GJADER (Albania) – La delegazione di parlamentari italiani in visita al Centro per il rimpatrio (Cpr) di Gjader ha espresso forti criticità riguardo alle condizioni in cui vivono i migranti, descrivendo l’installazione come un “lager.” “È esattamente quello che ci aspettavamo di vedere: un Cpr all’italiana, cemento e gabbie, un luogo che annichilisce le persone perché pensato per fargli fare una cosa sola: niente,” ha dichiarato Rachele Scarpa, deputata del Partito Democratico.

La missione, che include anche Riccardo Magi di +Europa e altri esponenti della sinistra italiana, ha avuto come obiettivo quello di monitorare il centro dove sono stati trasferiti 12 migranti bengalesi e egiziani, arrivati dall’hotspot di Shengjin.
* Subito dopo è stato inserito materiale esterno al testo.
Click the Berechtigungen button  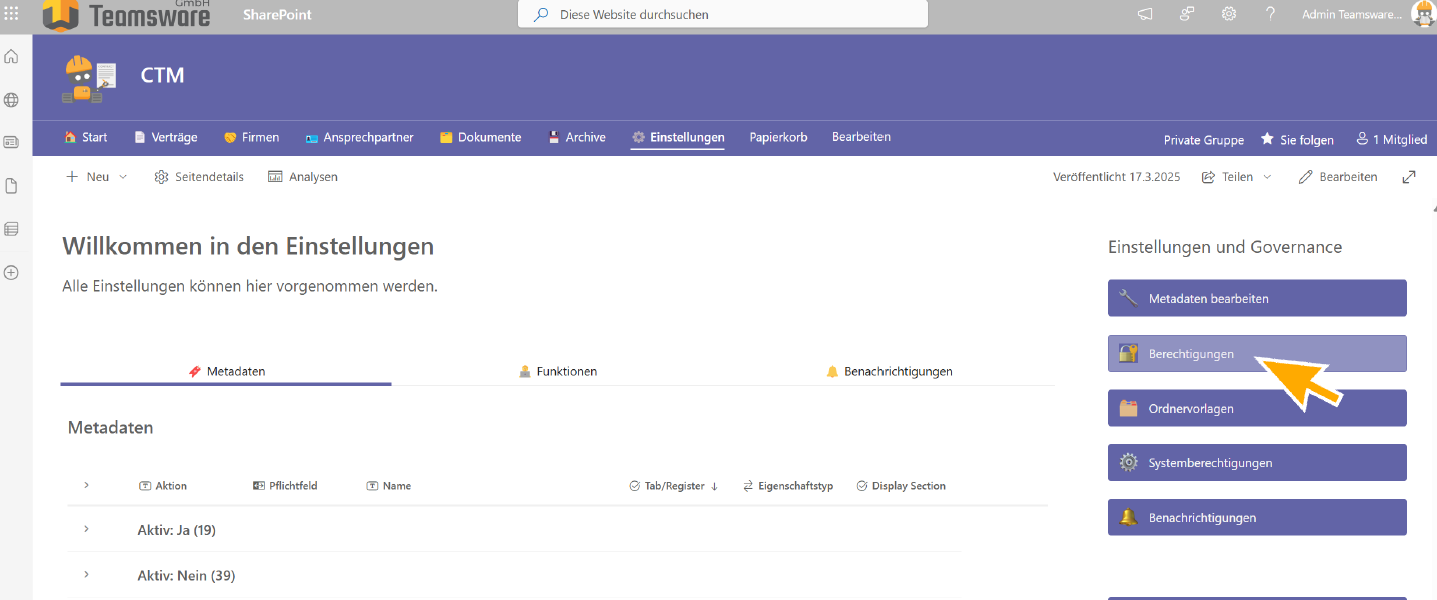(x=1256, y=354)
Le testimonianze di questi migranti raccontano storie strazianti di torture e abusi subiti in Libia, confermando le preoccupazioni sui metodi di gestione dei flussi migratori.
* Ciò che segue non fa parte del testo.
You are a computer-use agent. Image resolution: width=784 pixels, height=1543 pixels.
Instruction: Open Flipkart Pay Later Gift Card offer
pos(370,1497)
Situato a un’ora di distanza a nord di Tirana, il Cpr di Gjader è sostenuto finanziariamente e giuridicamente dall’Italia, creando un contesto complesso di responsabilità. “Siamo qui da sei mesi,” hanno dichiarato alcuni agenti di polizia di Stato presenti all’interno del centro, che rispondono alla direzione italiana. L’amministrazione del centro ha iniziato a operare in base a un protocollo firmato dal governo di Giorgia Meloni nel novembre dell’anno scorso, ma le criticità nella gestione sono emerse fin da subito.

Da 16 migranti inizialmente trasferiti, solo 12 sono rimasti nel centro, ma la situazione potrebbe ulteriormente complicarsi, poiché il Tribunale di Roma deve convalidare il trattenimento degli stessi. Se il decreto di rimpatrio viene confermato, i migranti sarebbero costretti a tornare in Italia.
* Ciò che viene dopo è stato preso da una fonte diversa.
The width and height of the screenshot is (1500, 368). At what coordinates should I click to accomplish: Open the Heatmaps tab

Le gravi lacune sistemiche sono state evidenziate da Scarpa, che ha sottolineato come la selezione dei migranti si basi su criteri superficiali: documenti e stato di salute, senza considerare aspetti psicologici o altri fattori critici.

Le testimonianze raccolte dai parlamentari hanno rivelato esperienze terribili. “Tutti quelli con cui abbiamo parlato… ci hanno detto di essere passati per la Libia e i trafficanti. Sono stati nelle prigioni e hanno subito torture.” Scarpa ha menzionato anche un caso particolare di un disertore egiziano, per il quale il rimpatrio rappresenterebbe un rischio mortale.

Inoltre, è emerso un dettaglio inquietante: uno dei migranti ha dichiarato di aver visto la costa di Lampedusa prima di essere trasferito. “Se avessi saputo che mi avrebbero portato qui, mi sarei tuffato per raggiungere l’Italia a nuoto,” ha affermato, scavando ulteriormente nella complessità della questione migratoria e dei trasferimenti avvenuti.

I parlamentari, intenzionati a fare chiarezza, hanno posto interrogativi sui dettagli logistici dei trasferimenti, chiedendo accesso a tracciati navali e altre documentazioni. In un contesto dove i diritti umani sembrano al secondo posto, è evidente che la situazione a Gjader richiede un’attenzione immediata e approfondimenti urgenti.